As crianças criadas sem limite quanto ao aspecto da compra tratam os objetos de

consumo como constituintes de si mesmas: necessitam declarar sua identidade

através das grifes de roupa que usam, da marca do carro, etc. O ter, e não o ser, as

define. [...] Essa forma de estruturar a percepção de si e do outro repercute na

capacidade de amar diminuída, dos meninos e meninas de agora. (apud HAULY,

2009, p.28)

Neste aspecto, vale ressaltar que os pais, ao carregarem a culpa de não poder

compartilhar muitos momentos ao lado dos filhos, devido à “escravidão” que a sociedade

capitalista os impõem, fazendo com que haja uma forte tendência à ausência do convívio

familiar, acreditam que esse vazio possa ser preenchido com roupas de marcas famosas,

brinquedos, jogos eletrônicos, produtos de beleza, dentre outros.

Tendo em vista que as crianças são um público fácil de convencer, até porque

possuem desejos e fantasias, gostam de novidades e são extremamente curiosas, a publicidade

não mede esforços para garantir a venda dos produtos através da linguagem persuasiva.
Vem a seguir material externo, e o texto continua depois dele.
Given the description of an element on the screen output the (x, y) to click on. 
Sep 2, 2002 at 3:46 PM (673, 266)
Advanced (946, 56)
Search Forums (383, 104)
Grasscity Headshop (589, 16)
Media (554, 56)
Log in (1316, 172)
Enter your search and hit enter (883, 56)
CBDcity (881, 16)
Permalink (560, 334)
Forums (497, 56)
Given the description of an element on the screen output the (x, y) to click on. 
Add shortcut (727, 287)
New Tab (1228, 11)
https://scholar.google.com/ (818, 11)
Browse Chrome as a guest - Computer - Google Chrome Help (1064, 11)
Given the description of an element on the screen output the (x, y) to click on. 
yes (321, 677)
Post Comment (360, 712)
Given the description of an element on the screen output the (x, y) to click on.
Convém salientar, contudo, que a vaidade excessiva, nesta faixa etária, estimulada pelos

anúncios publicitários, pode acarretar problemas no desenvolvimento da criança, que está em

fase de construção de sua personalidade.

33

Nesse sentido, a publicidade influencia no padrão de beleza das crianças, na medida

em que ‘planta’ nelas o desejo de comprar os produtos cosméticos, usar roupas da moda,

realizar cortes de cabelo e se comportarem como os artistas que aparecem nas propagandas

comerciais. Dessa forma, o despertar do interesse nas crianças para os cuidados com a

imagem está fortemente associado aos padrões estéticos divulgados pela publicidade, através

das propagandas que têm como personagens os cantores, os atores, as atrizes, os jogadores

etc. Além da natural preferência que os pequeninos têm pelos Heróis e por personagens dos

desenhos animados, aos quais os produtos de beleza e higiene pessoal estão, na maioria das

vezes, associados.

Nesse contexto, cabe destacar que o status de felicidade e sucesso também é

reforçado pelos padrões de beleza impostos pela publicidade, tais como corpos malhados,

cabelos sedosos, lisos ou levemente encaracolados, pele branca, e que precisam,

essencialmente, usar roupas luxuosas e caras, para revelar, ainda que sob forma de engodo, o

alto poder aquisitivo. No caso do público feminino, os rostos também devem estar bem

maquiados e as unhas compridas, com os esmaltes que correspondam às cores da moda. No

entanto, esses padrões não correspondem a grande parte das mulheres brasileiras,

principalmente no que diz respeito à pele e ao cabelo, uma vez que no Brasil há uma

miscigenação de raças: negras, índias, brancas, entre outras.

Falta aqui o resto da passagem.